Kannst Du mal bitte ein Foto von den Boot Optionen Posten.
Kann sein das Secure Boot aktiv ist, dann kann man von externen Geräten nicht booten.


----------



## BigBoymann (18. März 2021)

Installiere Mal Chrome oder den neuen Edge und teste nochmal. Weiterer Test wäre eine Testdatei runterladen, 



			Test Files
		


Normalerweise sollten da Werte um 100MB/s rauskommen.


----------



## wuselsurfer (18. März 2021)

chill_eule schrieb:


> Und mit der neuen SSD und Grafikkarte fühlt es sich zumindest für mich wie ein zweiter Frühling an


Dein System ist aber längst über den Jordan.
Ich würde langsam mal über etwas neues nachdenken.

Das Handbuch von PB ist auch völlig unbrauchbar.

Aber was taucht denn alles unter "Harddisk Drives" im BIOS auf?


----------



## MCM2005 (18. März 2021)

wuselsurfer schrieb:


> Aber was taucht denn alles unter "Harddisk Drives" im BIOS auf?


Hast recht, da findet sich der USB Stick.
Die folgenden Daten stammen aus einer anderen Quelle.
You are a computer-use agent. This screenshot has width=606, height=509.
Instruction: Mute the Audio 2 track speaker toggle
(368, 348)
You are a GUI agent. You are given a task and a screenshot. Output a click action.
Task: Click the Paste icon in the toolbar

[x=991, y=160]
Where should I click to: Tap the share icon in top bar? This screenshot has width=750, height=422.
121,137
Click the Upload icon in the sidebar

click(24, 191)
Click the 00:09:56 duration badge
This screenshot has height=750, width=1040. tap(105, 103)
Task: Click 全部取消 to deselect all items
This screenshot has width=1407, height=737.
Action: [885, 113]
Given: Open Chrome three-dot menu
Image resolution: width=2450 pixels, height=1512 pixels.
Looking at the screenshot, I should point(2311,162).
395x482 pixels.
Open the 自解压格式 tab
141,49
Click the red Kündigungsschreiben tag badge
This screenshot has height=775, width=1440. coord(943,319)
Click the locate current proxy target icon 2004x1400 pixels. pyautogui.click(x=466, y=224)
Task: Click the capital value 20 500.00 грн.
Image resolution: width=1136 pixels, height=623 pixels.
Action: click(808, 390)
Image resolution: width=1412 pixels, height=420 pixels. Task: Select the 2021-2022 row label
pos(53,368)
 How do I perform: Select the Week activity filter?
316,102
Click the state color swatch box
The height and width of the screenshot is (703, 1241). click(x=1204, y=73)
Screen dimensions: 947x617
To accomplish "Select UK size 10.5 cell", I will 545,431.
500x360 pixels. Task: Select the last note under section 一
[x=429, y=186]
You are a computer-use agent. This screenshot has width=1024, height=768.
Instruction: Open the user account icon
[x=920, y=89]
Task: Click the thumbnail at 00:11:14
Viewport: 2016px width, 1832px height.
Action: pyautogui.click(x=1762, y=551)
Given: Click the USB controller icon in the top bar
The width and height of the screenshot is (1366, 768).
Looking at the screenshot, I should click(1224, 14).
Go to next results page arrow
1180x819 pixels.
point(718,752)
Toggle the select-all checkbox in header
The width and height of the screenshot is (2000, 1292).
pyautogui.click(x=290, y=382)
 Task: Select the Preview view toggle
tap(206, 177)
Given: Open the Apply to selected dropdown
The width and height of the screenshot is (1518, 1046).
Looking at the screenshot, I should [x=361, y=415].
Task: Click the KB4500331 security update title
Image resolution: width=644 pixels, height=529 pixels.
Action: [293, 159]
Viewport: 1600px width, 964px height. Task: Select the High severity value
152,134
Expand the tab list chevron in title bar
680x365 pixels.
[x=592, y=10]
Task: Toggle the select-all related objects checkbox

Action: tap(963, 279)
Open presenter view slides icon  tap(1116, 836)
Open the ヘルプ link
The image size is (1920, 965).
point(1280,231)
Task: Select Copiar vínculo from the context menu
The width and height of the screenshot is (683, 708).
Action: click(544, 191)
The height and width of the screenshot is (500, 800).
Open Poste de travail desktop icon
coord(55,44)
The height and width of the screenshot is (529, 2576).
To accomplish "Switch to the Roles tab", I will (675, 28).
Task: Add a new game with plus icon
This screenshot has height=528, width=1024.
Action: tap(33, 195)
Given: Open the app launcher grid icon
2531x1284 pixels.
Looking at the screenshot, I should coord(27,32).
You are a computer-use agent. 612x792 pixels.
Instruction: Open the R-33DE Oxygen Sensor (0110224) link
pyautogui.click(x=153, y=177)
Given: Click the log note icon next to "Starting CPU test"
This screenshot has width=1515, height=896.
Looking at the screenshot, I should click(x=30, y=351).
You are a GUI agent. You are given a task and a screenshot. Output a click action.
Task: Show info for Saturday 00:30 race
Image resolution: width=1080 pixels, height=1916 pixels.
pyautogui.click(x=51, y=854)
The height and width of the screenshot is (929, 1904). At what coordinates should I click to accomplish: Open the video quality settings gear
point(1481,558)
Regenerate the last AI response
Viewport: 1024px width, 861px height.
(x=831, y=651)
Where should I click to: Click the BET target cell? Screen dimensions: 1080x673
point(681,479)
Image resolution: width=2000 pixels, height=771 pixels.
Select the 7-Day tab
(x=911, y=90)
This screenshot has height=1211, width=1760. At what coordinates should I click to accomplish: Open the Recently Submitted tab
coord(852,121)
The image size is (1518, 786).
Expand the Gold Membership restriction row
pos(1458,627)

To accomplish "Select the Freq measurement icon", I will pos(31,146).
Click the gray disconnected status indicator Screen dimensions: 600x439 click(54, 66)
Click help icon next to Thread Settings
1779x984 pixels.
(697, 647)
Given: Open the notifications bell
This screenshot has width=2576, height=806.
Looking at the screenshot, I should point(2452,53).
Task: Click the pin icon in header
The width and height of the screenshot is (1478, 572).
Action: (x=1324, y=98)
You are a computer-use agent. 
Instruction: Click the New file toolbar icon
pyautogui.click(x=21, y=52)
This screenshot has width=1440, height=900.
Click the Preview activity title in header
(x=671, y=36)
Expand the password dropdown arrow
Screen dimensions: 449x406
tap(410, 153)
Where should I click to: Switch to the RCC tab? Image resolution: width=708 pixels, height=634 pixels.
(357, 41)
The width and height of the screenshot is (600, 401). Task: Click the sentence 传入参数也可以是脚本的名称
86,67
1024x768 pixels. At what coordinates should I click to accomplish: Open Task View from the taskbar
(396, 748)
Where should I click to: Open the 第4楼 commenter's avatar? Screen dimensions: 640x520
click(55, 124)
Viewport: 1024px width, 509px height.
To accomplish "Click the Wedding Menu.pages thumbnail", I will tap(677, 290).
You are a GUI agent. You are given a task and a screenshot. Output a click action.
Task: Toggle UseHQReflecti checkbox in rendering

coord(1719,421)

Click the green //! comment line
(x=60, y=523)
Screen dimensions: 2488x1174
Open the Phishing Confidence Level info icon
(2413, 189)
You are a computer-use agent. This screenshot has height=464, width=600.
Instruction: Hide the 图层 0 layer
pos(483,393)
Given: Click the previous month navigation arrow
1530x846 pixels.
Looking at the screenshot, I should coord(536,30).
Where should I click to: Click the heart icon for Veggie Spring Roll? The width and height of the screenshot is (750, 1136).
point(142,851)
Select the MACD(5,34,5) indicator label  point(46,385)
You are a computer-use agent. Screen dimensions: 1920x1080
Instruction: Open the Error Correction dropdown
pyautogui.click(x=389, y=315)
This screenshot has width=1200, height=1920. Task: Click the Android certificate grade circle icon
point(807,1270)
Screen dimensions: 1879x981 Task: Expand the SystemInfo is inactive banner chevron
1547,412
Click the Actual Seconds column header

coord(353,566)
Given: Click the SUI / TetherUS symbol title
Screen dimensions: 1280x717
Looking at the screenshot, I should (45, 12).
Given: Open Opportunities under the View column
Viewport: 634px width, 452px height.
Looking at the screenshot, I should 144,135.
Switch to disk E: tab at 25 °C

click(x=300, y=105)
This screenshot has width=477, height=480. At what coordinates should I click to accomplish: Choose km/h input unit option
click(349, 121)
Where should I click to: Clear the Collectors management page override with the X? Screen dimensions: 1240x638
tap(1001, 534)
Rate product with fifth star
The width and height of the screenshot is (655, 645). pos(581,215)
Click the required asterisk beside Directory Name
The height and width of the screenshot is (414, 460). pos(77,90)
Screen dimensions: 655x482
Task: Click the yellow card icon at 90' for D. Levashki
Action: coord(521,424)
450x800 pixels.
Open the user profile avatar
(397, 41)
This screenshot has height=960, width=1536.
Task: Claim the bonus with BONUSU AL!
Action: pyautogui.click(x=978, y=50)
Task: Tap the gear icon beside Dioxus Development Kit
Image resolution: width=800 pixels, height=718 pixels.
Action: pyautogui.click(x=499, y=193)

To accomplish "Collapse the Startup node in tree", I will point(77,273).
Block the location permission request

Sorry!


BigBoymann schrieb:


> Normalerweise sollten da Werte um 100MB/s rauskommen.


Also wenn ich da die 1 Gb Datei runterladen sind es aktuell um die 4-6Mb. Wenn ich sonst so downloads habe sind das meist nie mehr als 30-50Mb...so weit ich mich erinnere...Also 100Mb hatte ich glaube ich annähernd noch nicht.


wuselsurfer schrieb:


> Ich würde langsam mal über etwas neues nachdenken.


Ja ich bin auch dabei mal nach einem MB und einer neuen CPU Ausschau zu halten.


----------



## robbe (18. März 2021)

Diese Testdownloads kann man meist eh vergessen. Da kommt selten viel bei rum, da diese nur über eine einzelne Verbindung gezogen werden und dafür ist meist das Netz des Providers einfach zu mies. Speedtests und Downloads von Spieleclients finden meist über mehrere Verbindungen statt.


----------



## MCM2005 (18. März 2021)

Hab auch zusätzlich die Desktop App von der Bundesnetzagentur, die ist allerdings immer am schlechtesten von der Geschwindigkeit


----------



## wuselsurfer (18. März 2021)

MCM2005 schrieb:


> Hast recht, da findet sich der USB Stick. Sorry!


Und?
Fertig mit der Installation?

Könnten wir mal bitte die Nebendiskussionen ausblenden?


----------



## BigBoymann (19. März 2021)

Hmm, jetzt ist auf nichts mehr Verlass, hab gerade gegengeprüft, es kommen nur 20MB/s an bei Hetzner. Also zum Vergessen der Testdownload.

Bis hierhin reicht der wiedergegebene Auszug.